This delicious garlic and chili prawns are delicious and fried up with some good olive oil, chili, garlic, a bit of lemon, parsley and some lovely bread to serve with. You can create this dish to be just as good, if not better. First, get your prawns ready, you can use any prawns you like but make sure they are sustainably sourced. Remove the head, the shells except for the tail part, save the shell and head because they are full of flavor and perfect for your stock or sauces.

De-vein the prawns because this might give a better taste to the dish. Finey chops three garlic, deseed and chop whole red chili, chop the parsley and its time to start cooking, and you could cook this dish in the pan. Add olive oil to your pan, enough to cover the bottom of the dish then add the chili, the garlic then waits for around 30 seconds so the flavor gets well infused into the oil then add half a spoon if paprika powder an give it a stir. Start adding the prawns and try to make your prawns nice and juicy by giving them 2 minutes on each side the turn them around.
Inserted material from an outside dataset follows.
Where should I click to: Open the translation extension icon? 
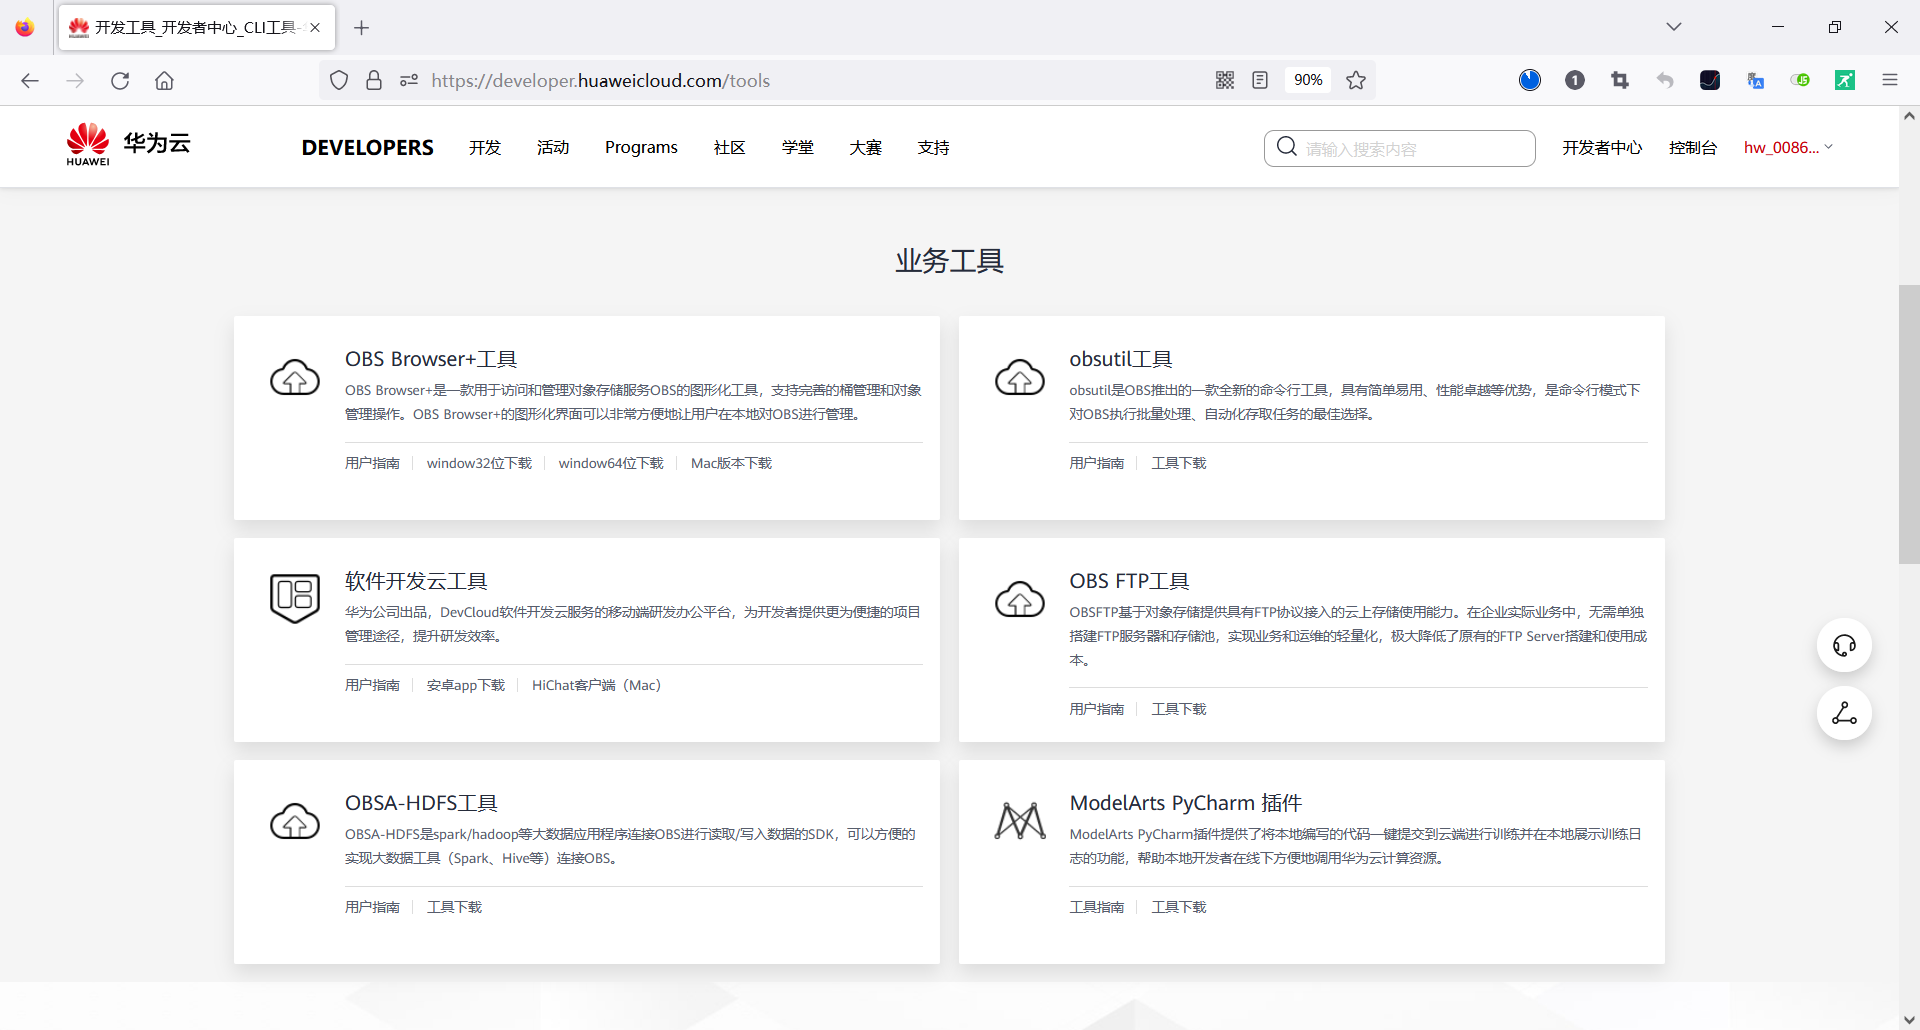(x=1756, y=80)
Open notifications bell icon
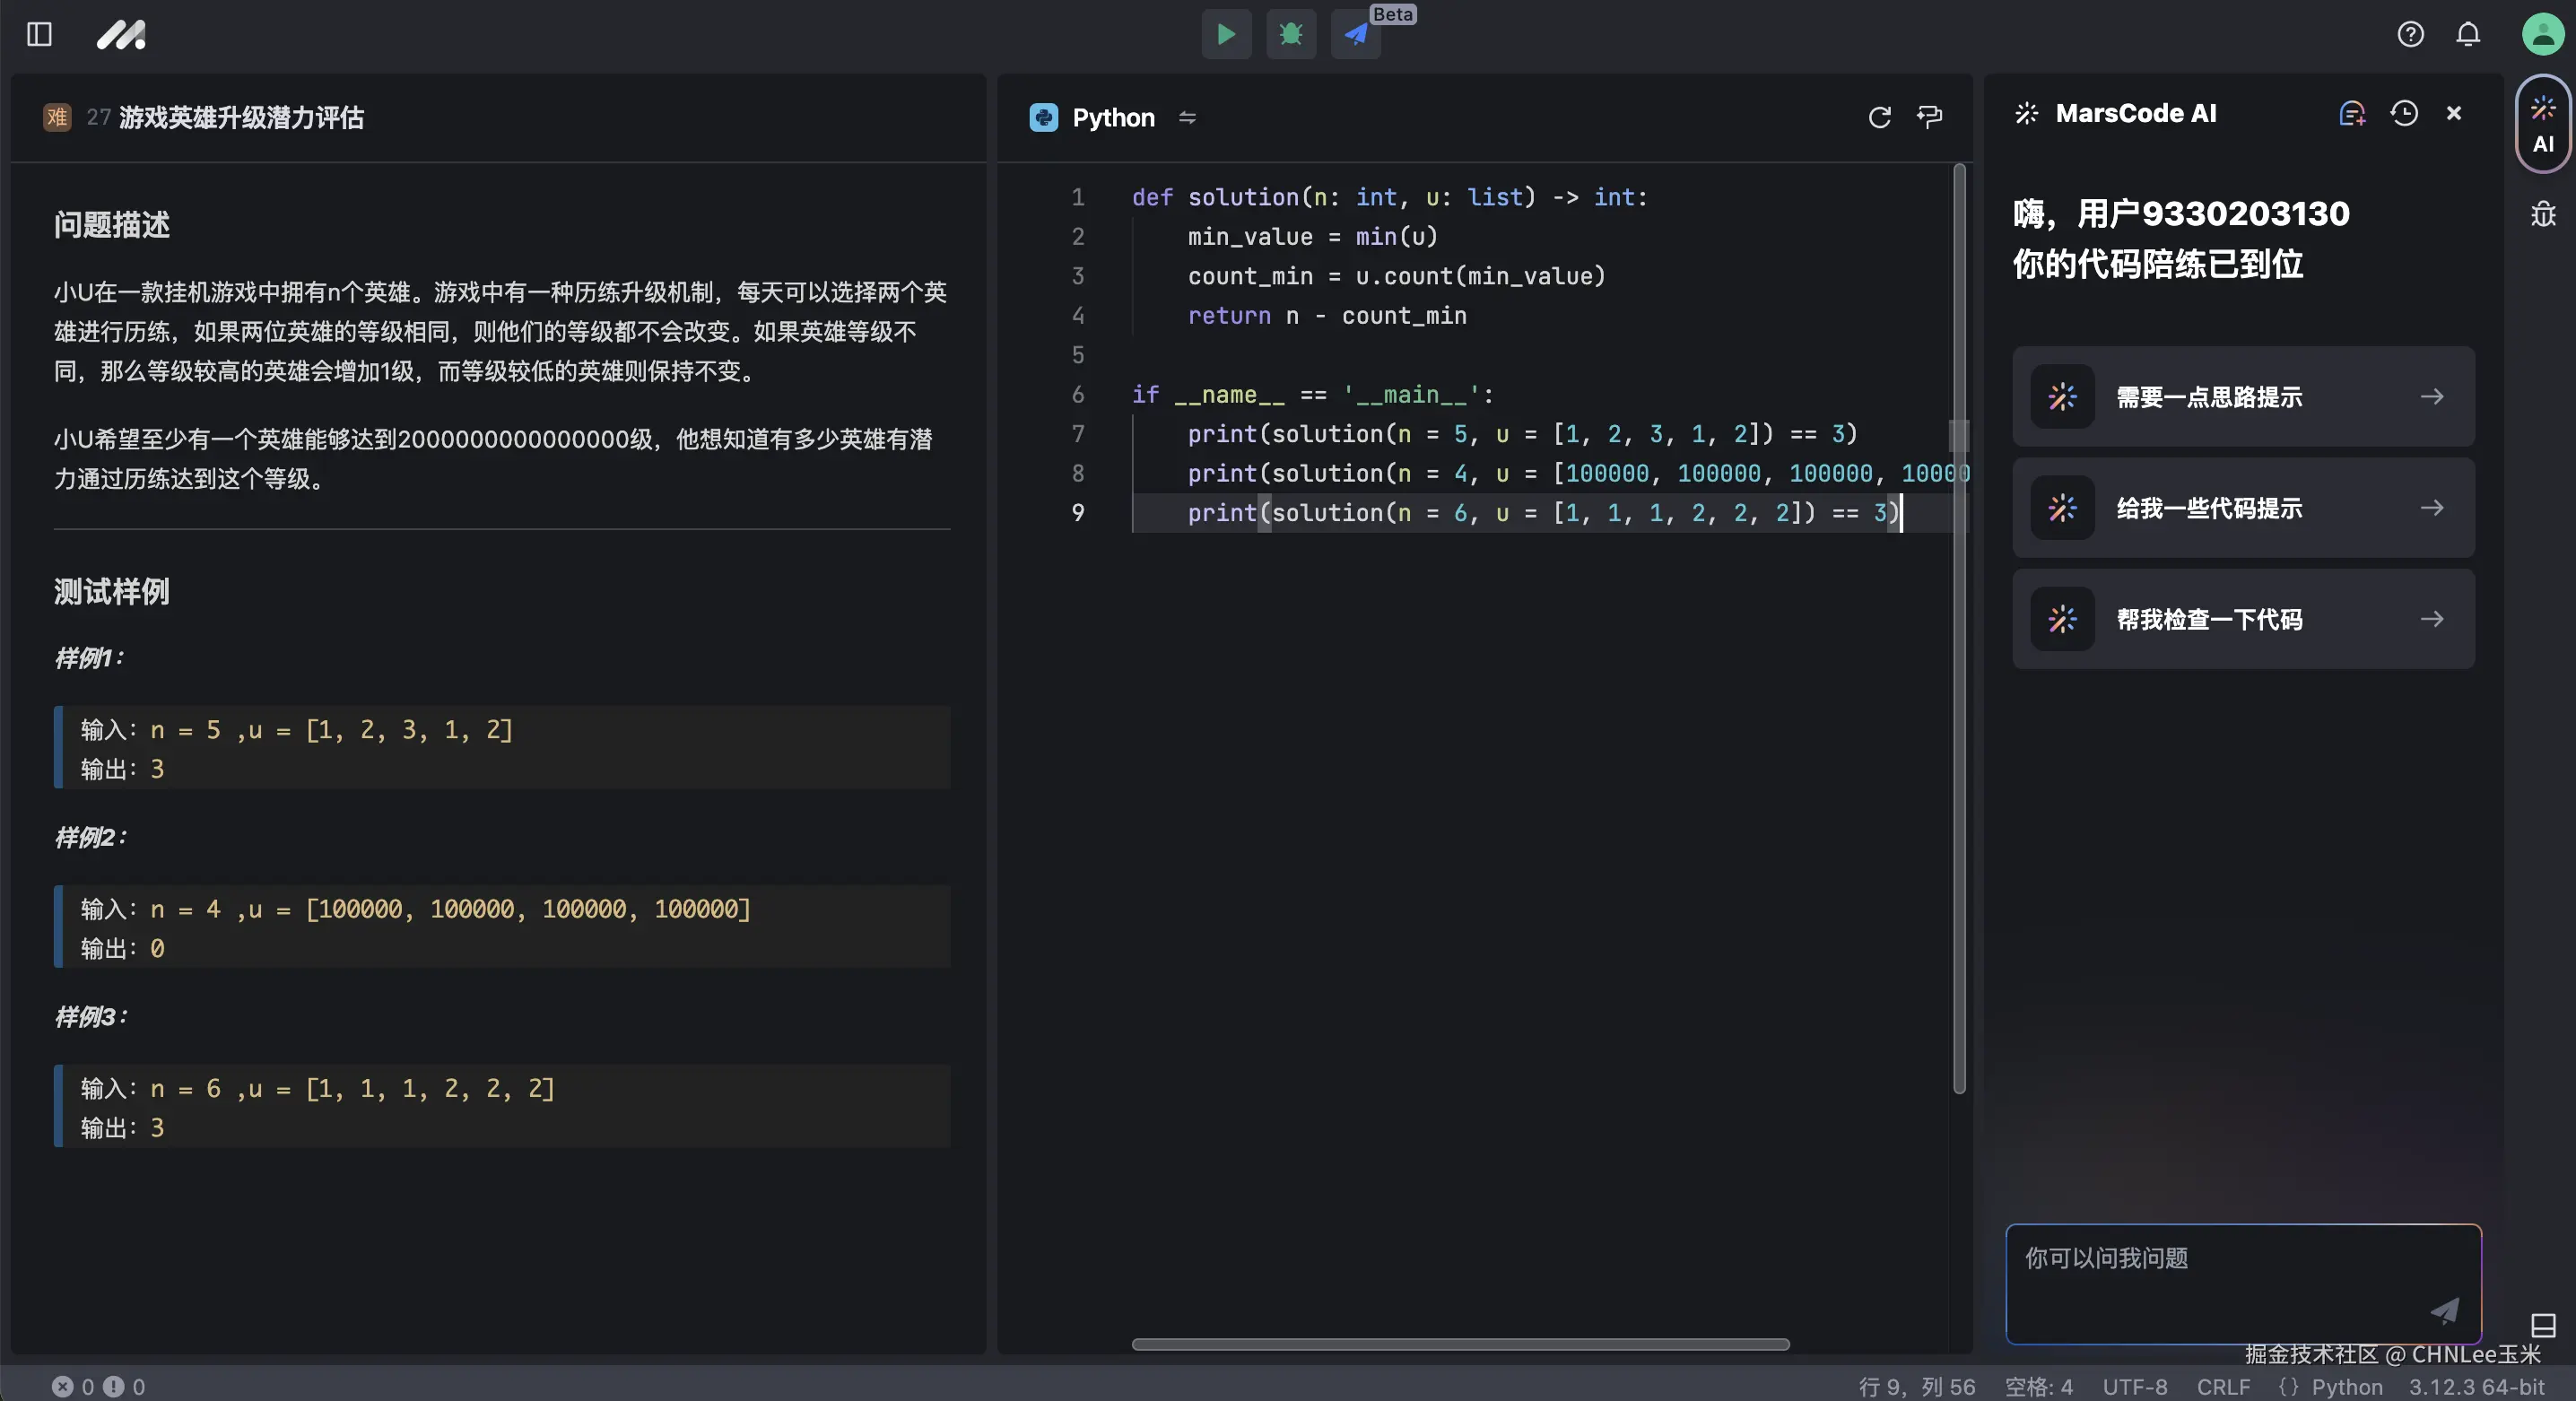The height and width of the screenshot is (1401, 2576). coord(2468,35)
So at this stage, add a bit of parsley then add a squeeze of lemon. Turn the heat off and add the rest of the parsley, st it aside and season with a sprinkle of salt. To go with the dish goes well with some nce and crusty bread

  • Ingredients8 large raw shell-on king prawns
  • 3 cloves of garlic
  • 1 fresh red chilli
  • a few sprigs of fresh flat-leaf parsley
  • 50 ml olive oil , ideally Spanish
  • ½ teaspoon smoked paprika
  • 1 lemon


  1. Peel the prawns, removing the heads and leaving the tails on.
  2. Run the tip of a knife down the backs of the peeled prawns and pull out and discard the dark vein.
  3. Peel the garlic and finely chop with the chili (deseed if you like). Pick and finely chop the parsley leaves.
  4. Drizzle the oil into a shallow heatproof terracotta dish or a small frying pan over medium-high heat.
  5. Add the garlic and chili and fry for 30 seconds to flavor the oil, before stirring in the paprika.
  6. Add the prawns and fry for 2 minutes on each side, or until cooked through, adding most of the parsley when you turn the prawns.
  7. Squeeze half the lemon juice into the dish, then remove from the heat and sprinkle over the remaining parsley and a pinch of sea salt.
  8. Serve to sizzle with warm crusty bread, the remaining lemon cut wedges for squeezing over, and a glass of good Spanish wine.